# HELP!!!!! wild bird



## bida_lover (Dec 18, 2002)

hi everybody it has been a while since my last visit but im back now.....

i am on vacation now in marocco and this morning i was watching the ocean when i heard a little bird, but i couldnt find him and when i looked down there is an army base or something there i saw a little swallow on the ground and a big falkon or something in the air. the swallow was injured and couldnt fly away so a man picked him up because, there are a lot of cats, and threw him on the roof i couldnt believe my eyes who throws an injured bird on a roof!!!!!!
so i rushed downstaires and asked one of the guards at the gate if he could get the little bird for me so that i can take him to the vet and he said: we dont have any ladders so my question is what else can i do because the bird cant get of the roof on his own so he is going to starve there!


----------



## Reti (Jul 20, 2003)

Oh my, I am so sorry for this poor bird.
I don't know, really, if there is anything you an do, maybe if you talk to another person there who might be more helpful.

Reti


----------



## pdpbison (Mar 15, 2005)

...yahhh, find a Janitor or Painter or Landscaper or something...they'd have ladders, and might be into helping the little Bird also...

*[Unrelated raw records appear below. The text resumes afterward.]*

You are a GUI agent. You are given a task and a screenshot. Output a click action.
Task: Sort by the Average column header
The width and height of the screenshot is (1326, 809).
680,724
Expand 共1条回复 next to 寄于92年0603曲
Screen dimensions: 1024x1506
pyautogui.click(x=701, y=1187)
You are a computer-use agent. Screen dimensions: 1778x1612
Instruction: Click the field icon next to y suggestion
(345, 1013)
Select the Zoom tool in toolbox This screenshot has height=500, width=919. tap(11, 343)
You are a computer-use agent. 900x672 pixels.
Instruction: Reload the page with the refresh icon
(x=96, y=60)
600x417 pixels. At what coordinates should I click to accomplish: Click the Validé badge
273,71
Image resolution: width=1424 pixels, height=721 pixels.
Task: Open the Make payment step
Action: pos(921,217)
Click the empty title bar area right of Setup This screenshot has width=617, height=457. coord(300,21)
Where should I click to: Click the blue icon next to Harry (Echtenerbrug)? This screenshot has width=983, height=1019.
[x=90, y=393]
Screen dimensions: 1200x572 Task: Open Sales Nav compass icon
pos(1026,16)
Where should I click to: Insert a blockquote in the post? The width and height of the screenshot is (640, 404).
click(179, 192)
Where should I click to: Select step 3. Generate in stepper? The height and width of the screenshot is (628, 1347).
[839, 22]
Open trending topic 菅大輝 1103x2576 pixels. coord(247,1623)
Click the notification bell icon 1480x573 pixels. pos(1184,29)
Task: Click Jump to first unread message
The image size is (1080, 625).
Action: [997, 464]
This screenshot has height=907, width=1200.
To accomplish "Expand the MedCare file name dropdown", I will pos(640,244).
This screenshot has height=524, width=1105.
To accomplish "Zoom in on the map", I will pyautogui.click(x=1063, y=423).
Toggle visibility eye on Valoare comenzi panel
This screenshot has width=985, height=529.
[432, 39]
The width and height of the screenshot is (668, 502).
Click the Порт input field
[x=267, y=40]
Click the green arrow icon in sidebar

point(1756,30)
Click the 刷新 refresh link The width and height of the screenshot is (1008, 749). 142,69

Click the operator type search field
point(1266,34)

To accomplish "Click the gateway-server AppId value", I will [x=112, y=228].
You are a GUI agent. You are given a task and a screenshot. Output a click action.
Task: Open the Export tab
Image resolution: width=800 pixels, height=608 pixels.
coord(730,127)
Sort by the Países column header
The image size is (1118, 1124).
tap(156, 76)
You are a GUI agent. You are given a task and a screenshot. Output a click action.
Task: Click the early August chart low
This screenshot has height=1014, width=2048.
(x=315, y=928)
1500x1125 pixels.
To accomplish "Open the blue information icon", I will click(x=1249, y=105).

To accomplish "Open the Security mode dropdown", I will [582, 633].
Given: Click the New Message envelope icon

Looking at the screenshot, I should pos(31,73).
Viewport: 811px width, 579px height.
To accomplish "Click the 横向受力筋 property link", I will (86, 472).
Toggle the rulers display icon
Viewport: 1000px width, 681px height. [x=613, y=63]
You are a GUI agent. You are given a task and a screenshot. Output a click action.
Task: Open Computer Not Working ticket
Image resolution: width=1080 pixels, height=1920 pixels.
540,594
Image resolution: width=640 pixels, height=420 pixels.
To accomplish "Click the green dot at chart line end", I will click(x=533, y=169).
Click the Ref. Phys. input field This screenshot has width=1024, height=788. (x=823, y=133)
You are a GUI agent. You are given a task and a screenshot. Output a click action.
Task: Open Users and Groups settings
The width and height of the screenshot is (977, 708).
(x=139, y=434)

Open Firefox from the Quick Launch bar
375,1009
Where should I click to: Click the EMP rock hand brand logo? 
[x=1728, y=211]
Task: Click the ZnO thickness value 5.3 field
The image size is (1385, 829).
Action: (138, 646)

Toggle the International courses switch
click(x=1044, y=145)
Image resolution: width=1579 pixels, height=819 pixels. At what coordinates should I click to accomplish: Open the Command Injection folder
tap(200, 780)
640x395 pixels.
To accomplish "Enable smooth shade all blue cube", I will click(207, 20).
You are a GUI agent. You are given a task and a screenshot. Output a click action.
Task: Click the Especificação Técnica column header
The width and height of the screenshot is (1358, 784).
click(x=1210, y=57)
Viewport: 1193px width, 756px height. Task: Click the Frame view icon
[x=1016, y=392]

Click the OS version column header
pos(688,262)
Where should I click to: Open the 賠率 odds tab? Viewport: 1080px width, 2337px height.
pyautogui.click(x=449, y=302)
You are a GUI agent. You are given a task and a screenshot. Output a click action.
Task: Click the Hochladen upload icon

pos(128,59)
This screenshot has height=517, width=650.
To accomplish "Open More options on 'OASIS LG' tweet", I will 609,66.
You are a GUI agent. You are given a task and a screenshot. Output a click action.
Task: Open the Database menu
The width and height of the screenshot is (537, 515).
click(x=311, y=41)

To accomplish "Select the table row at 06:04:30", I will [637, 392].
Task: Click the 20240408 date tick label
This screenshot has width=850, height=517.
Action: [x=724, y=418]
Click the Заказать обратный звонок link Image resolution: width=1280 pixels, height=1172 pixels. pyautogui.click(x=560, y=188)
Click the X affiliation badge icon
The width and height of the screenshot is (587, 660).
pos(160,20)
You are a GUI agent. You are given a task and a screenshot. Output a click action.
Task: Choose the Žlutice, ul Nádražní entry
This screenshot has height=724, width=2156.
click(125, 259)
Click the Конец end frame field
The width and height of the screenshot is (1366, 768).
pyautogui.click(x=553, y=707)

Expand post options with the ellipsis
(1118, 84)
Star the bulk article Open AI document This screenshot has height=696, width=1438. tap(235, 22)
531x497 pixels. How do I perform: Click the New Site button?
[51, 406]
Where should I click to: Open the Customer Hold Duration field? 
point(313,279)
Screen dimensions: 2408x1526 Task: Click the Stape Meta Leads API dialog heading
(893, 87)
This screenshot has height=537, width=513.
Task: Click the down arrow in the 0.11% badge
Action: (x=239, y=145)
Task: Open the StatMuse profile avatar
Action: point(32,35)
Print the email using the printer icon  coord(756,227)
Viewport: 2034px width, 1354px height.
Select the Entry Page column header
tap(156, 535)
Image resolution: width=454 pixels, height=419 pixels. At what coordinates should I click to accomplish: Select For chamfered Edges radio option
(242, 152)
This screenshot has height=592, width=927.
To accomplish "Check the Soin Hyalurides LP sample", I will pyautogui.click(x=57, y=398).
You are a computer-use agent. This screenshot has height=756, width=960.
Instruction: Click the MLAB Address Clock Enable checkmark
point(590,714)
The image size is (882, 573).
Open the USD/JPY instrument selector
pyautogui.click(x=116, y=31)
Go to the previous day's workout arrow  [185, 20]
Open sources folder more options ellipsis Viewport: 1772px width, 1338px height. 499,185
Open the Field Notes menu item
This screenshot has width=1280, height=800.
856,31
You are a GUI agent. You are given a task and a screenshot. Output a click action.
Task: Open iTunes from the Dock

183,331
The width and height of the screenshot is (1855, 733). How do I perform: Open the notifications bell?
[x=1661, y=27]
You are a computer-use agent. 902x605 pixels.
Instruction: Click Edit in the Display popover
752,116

That or, some nimble kid who likes to climb!


Phil


----------



## bida_lover (Dec 18, 2002)

well actually after i sent this message i went back upstairs and saw that the bird was gone, so i went back to the base and asked them what they did with the bird and they said that they put him in the tall grass so i picked him up and i saw that it wasnt a swallow but a baby falkonthingy i dont know which species it was but it looked like some kind of bird of prey, but anyway i forgot to tell you that they threw him on the roof more then once because he kept falling of. So when i took him to the vet he was acting very strangly and my mother told me that he was dying and i said no he is still breathing, but actually he looked like he was chocking, so i rushed into the office and the vet looked at him and told me that there was nothing that he could do and the little bird died. of course i was very upset because he had suffered a lot......

so thank you for your help again...... and i will talk to you again when i find another pigeon, i seem to find a lot of them


----------



## Reti (Jul 20, 2003)

I am sorry for the sad outcome of this little bird.
Thank you for caring and helping our beloved birds.

Hope you have a nice vacation.

Reti


----------